In October 2020, 11 cities will be shortlisted and will receive Rs. 1 crore award and guidance from national and international experts to further scale up the initiatives in Stage Two, which will be held until May 2021.

“The ministry is committed to helping cities develop high-quality transport systems that offer sustainable mobility options to their residents. I urge all cities to work towards achieving a vision of safe and fun cycling for everyone,” said Puri.

“This is the beginning of a national cycling revolution. The Challenge is a way of connecting the entire ecosystem around cities including citizens’ experts, cycling groups, people in the business of manufacturing and selling cycles and repair shops into a single unit to promote this important concept around sustainable and personalised transport," said Kunal Kumar, joint secretary, Smart Cities Mission.

"In COVID times we have witnessed people moving towards personalised modes of transport and cycling stands out as one of the most important ones. The last few months has seen an increase in cycle sales in many Indian cities,” he said at the event.

The initiative will help attain the twin goals of encouraging active mobility in our cities and at the same time promote fitness. The aim of the India Cycles4Change Challenge is to create extensive cycling networks through low-cost interventions such as pop cycle lanes and traffic calmed or non-motorised zones, he added.

“Cycling affords us a personalised transport, ensures that we maintain social distancing, keeps us healthy and reduces burden on public transportation,” said Shreya Gadepalli, South Asia Director at the Institute for Transportation and Development Policy (ITDP).

Citizen collaboration will be a key metric in the evaluation of proposals submitted by the cities, she said.

The need for personalised forms of transport is expected to increase as a response to COVID-19. A recent survey by the ITDP India Programme shows that cycling would increase by 50-65 percent as cities come out of lockdown.

As per ITDP, increasing cycling can help cities in a green economic recovery. Investments in cycling infrastructure have economic benefits of up to 5.5 times the initial investment.
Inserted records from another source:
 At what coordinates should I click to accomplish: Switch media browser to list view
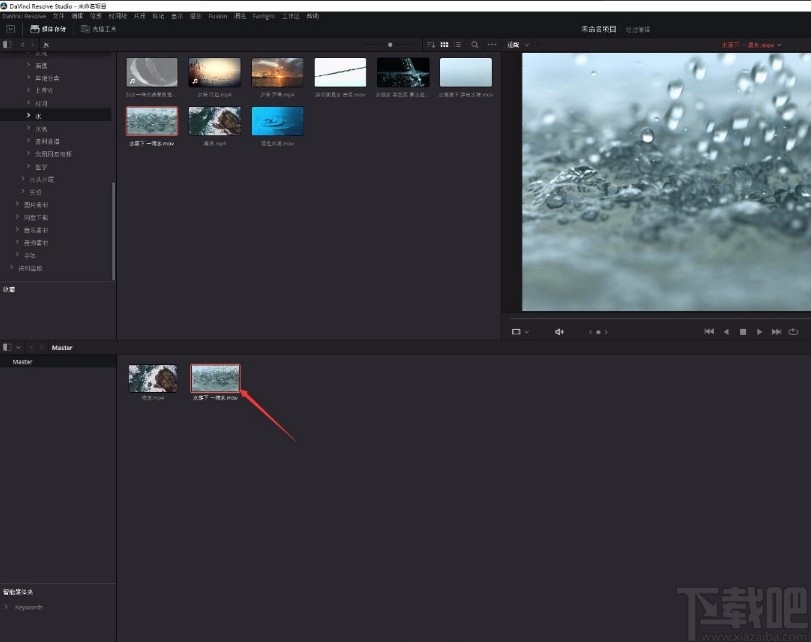[x=458, y=45]
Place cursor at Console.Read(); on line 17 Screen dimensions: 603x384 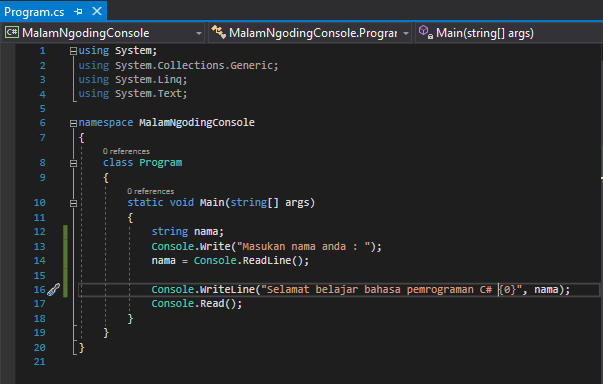click(197, 304)
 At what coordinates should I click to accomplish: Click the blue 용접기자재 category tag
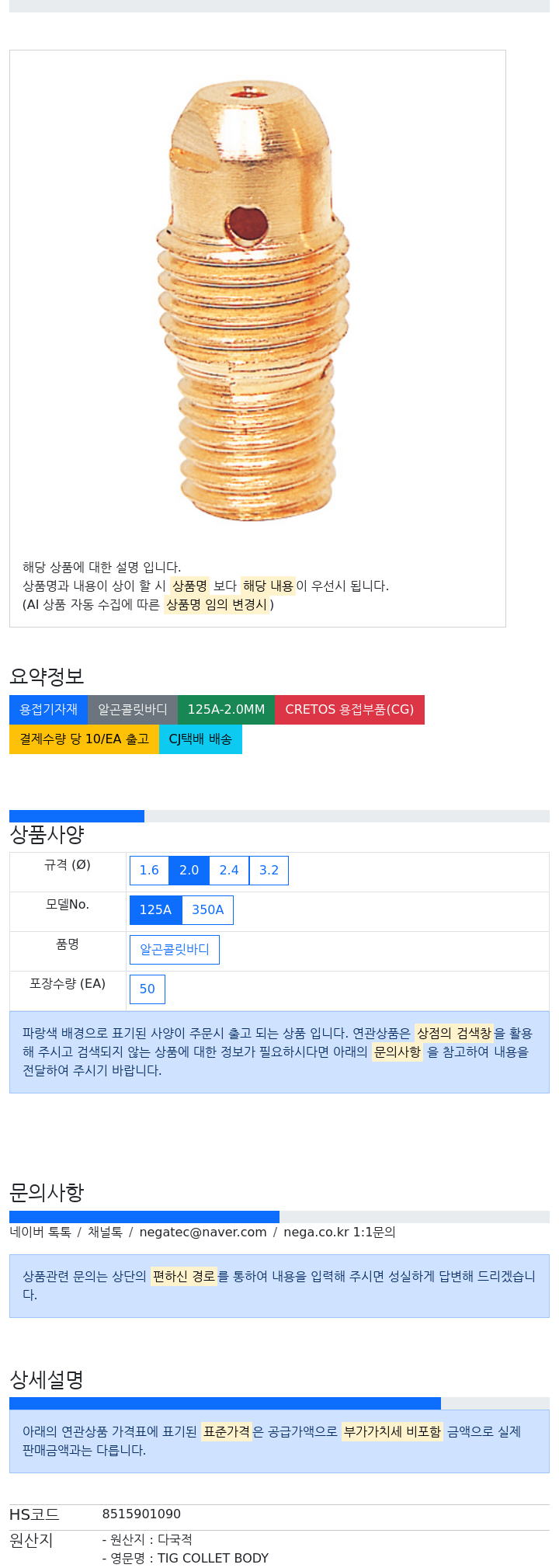tap(48, 710)
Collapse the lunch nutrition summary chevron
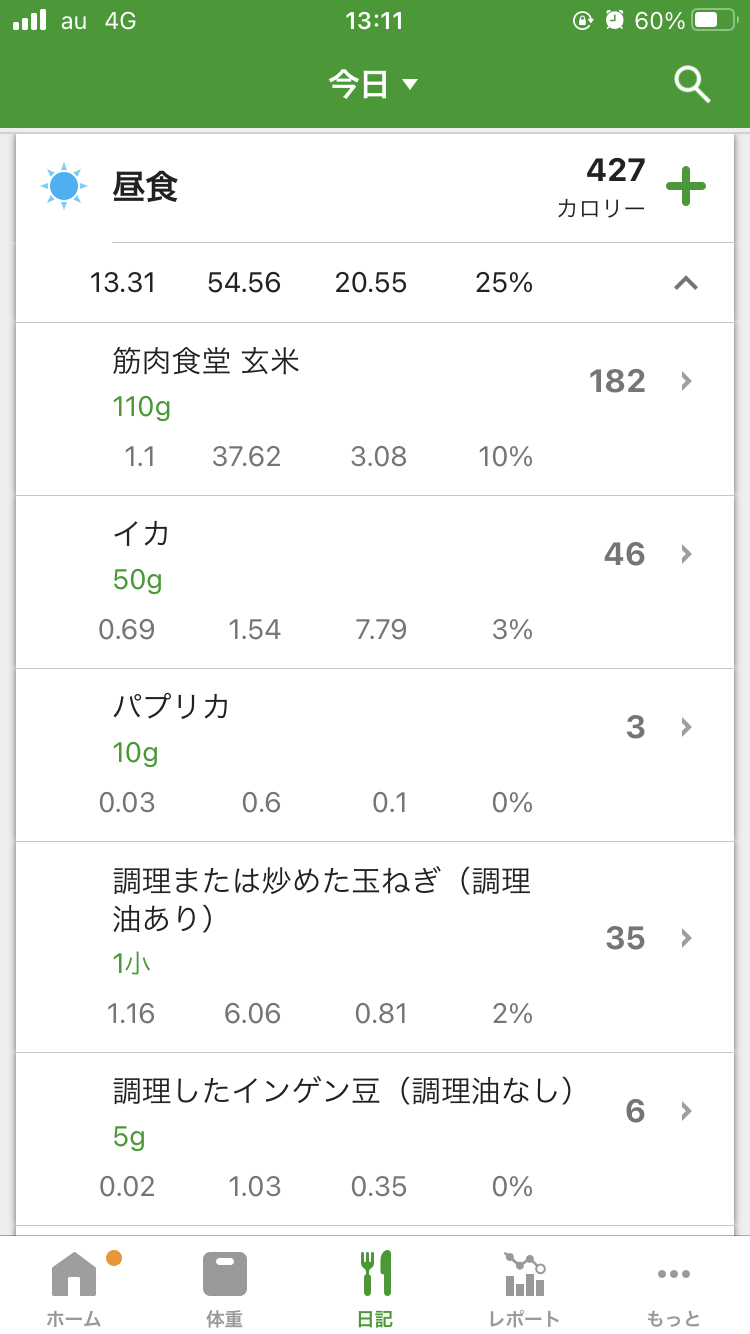Screen dimensions: 750x1334 tap(685, 283)
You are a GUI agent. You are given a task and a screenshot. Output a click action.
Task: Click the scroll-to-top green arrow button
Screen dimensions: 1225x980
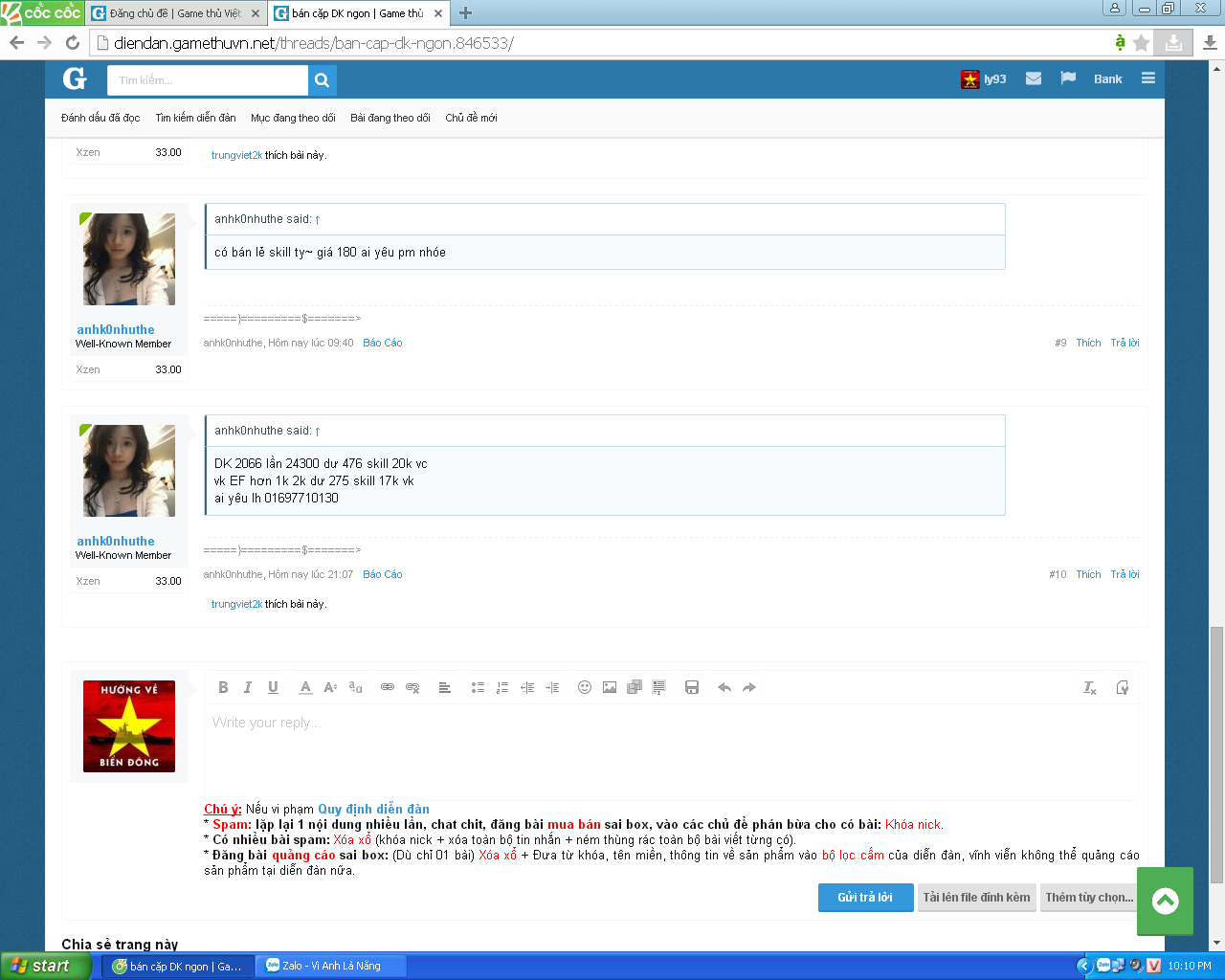point(1165,901)
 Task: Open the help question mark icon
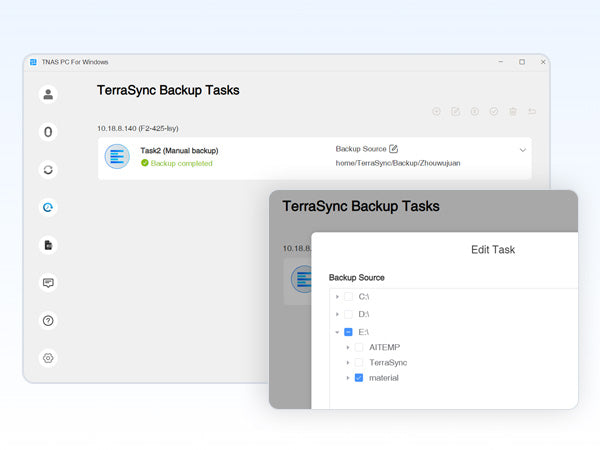pos(48,321)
Cycling for short distances can result in an annual benefit of Rs 1.8 trillion to the Indian economy.

“Ansterdam took two decades to make this change happen, we are asking this to happen in India in a year or two and it is possible to do so,” she said.

The Smart Cities Mission with the assistance of the ITDP India Programme and a panel of experts will review the submissions and shortlist the first set of cities which will move into the second stage. Cities that do not clear the first stage would be encouraged to revise their proposal and re-submit for selection to the second stage.

From October to January, shortlisted cities would be hand-held to further develop and commence the implementation of the concept scale-up plan submitted in Stage 1 with inputs from national and international experts. They would be provided support through online workshops to review designs, and peer-to-peer workshops to share learnings.

Indian cities have started working towards promoting cycling as a response to the COVID-19 pandemic. Kolkata has proposed a dedicated cycle corridor by reclaiming parking spaces. The city will conduct a preliminary road survey within four months, after which the project will be implemented by early next year.

In Guwahati, The Green lane Foundation, with the support of the Bicycle Mayor of Guwahati and Pedal for a Change, is conducting a survey for citizens to vote for the best routes for bicycle lanes in the city, which will be incorporated into the Challenge.

Milan is in the process of transforming 35 km of streets to pedestrian and cyclist priority lanes while Paris is creating 650 km of pop-up cycle-ways. Britain has decided to invest £billion in cycling and walking in response to the coronavirus pandemic.